Lemma 4: If $W_1$ and $W_2$ are $\mathbb{C}[x]$-modules with the double commutant property and the minimal polynomials $r_1$ and $r_2$ of $x$ on $W_1$ and $W_2$ are coprime, then $W_1 \oplus W_2$ has the double commutant property.
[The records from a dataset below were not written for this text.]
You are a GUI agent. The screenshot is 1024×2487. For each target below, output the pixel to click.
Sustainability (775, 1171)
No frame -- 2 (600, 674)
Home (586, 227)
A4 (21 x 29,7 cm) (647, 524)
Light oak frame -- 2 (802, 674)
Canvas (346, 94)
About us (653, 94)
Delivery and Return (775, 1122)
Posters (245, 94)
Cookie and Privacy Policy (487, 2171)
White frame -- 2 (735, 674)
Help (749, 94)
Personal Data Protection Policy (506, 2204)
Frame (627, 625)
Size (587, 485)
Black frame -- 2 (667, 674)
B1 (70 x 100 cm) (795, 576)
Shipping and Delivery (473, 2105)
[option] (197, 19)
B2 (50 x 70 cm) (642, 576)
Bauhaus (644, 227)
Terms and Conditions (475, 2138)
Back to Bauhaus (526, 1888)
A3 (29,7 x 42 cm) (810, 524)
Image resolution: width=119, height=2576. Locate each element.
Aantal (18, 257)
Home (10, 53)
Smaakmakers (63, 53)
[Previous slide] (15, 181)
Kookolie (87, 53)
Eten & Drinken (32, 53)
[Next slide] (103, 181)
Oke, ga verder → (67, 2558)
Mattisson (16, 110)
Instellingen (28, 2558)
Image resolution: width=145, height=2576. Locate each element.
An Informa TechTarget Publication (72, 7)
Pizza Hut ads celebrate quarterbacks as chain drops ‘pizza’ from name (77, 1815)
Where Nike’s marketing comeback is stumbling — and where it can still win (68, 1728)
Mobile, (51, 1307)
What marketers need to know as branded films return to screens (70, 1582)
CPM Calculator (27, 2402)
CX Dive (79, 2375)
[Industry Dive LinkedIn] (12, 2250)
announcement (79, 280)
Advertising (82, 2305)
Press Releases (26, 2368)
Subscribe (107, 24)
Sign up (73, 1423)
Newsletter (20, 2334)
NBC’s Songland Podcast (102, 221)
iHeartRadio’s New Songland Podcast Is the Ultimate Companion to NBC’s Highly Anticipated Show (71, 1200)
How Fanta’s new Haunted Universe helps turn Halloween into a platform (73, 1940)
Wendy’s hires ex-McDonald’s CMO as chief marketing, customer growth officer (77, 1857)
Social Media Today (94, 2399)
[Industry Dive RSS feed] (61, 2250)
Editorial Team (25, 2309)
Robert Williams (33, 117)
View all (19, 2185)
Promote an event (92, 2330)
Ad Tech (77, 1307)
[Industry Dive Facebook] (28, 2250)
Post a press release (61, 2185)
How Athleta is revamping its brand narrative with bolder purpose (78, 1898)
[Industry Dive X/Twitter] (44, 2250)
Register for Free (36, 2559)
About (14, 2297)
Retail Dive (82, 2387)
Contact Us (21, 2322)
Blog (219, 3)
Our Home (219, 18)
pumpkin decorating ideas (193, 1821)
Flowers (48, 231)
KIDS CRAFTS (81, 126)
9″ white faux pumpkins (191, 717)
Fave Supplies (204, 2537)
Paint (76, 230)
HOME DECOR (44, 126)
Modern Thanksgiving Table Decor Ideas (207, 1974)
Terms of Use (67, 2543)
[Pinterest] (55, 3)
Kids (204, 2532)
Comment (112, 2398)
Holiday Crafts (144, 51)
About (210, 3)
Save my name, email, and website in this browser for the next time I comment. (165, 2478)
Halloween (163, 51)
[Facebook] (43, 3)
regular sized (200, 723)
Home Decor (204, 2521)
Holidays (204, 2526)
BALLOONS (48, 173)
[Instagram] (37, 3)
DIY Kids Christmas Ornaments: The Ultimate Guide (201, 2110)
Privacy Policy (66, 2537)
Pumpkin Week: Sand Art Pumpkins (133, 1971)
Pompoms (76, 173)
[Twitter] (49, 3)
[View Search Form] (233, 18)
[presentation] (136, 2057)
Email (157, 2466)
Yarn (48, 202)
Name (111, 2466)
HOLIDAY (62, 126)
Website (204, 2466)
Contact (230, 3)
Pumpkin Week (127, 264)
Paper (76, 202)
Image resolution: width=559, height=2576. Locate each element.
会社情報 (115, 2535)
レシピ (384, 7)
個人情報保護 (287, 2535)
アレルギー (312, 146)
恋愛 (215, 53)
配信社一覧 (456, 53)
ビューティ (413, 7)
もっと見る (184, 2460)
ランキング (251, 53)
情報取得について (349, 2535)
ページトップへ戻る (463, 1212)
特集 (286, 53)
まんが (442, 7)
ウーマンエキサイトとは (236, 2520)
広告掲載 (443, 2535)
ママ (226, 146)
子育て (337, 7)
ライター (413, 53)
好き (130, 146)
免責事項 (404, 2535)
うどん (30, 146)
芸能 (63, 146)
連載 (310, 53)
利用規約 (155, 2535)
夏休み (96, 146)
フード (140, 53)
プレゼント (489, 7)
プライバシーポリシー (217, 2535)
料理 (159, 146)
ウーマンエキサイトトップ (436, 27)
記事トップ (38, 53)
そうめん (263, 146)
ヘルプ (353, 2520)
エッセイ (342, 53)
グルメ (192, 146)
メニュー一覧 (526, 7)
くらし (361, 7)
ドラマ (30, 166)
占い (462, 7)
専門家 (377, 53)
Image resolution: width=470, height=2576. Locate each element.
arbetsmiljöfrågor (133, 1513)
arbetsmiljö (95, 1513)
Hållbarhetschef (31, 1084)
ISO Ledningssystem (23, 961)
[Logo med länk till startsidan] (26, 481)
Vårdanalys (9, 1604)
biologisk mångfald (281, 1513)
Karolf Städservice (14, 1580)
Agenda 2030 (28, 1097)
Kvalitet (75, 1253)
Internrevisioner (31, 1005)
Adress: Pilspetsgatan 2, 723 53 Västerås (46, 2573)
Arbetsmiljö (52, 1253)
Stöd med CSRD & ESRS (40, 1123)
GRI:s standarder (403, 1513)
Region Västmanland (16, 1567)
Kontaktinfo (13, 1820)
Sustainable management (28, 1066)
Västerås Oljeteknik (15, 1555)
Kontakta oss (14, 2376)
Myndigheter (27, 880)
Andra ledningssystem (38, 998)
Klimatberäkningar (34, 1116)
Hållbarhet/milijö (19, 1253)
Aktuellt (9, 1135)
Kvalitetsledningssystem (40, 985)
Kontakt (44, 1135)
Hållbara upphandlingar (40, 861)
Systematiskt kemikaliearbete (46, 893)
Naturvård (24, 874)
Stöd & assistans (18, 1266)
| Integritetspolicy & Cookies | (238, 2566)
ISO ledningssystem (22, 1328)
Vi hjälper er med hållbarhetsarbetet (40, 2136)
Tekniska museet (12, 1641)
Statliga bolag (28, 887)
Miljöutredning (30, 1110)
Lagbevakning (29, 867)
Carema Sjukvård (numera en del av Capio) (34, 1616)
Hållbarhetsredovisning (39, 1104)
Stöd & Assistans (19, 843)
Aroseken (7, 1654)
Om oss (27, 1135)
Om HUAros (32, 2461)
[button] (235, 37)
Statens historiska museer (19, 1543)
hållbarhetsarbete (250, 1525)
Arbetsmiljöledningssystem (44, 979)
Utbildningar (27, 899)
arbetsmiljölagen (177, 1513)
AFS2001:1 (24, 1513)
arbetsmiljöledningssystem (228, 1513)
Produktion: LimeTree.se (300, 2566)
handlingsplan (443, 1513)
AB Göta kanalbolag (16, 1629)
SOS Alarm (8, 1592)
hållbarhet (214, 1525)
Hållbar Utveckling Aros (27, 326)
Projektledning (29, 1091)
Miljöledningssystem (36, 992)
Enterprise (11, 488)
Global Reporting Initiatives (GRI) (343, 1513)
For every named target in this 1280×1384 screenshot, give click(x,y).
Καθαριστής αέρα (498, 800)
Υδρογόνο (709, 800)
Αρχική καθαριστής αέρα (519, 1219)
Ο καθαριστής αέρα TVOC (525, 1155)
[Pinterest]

Proof: Let $V = W_1 \oplus W_2$. By Lemma 2, if $\pi_i: W_1 \oplus W_2 \to W_i \to W_1 \oplus W_2$ are the structure maps, then
$$ C_V(C_V(\mathbb{C}[x])) \subseteq  \mathbb{C}[x]\pi_1 \oplus  \mathbb{C}[x]\pi_2.$$
It suffices to show that any transformation $V \to V$ of the form $p_1(x) \pi_1 + p_2(x) \pi_2$ is in the image of $\mathbb{C}[x]$ in $End(V)$. So it suffices to show that $\pi_1$ and $\pi_2$ are in the image of $\mathbb{C}[x]$.
Since $r_1$ and $r_2$ are coprime, there exist polynomials $f_1, f_2$ such that
$$f_1r_1 + f_2r_2 = 1.$$
Then $f_1r_1(x)= 1 - f_2r_2(x)$ acts as zero on $V_1$ and as the identity on $V_2$, so it acts as $\pi_2$ on $V$. This shows that $\pi_2$ and thus $\pi_1 = 1 - \pi_2$ are in the image of $\mathbb{C}[x]$, as desired.

Theorem: Any finite-dimensional $\mathbb{C}[x]$-module $V$ has the double commutant property.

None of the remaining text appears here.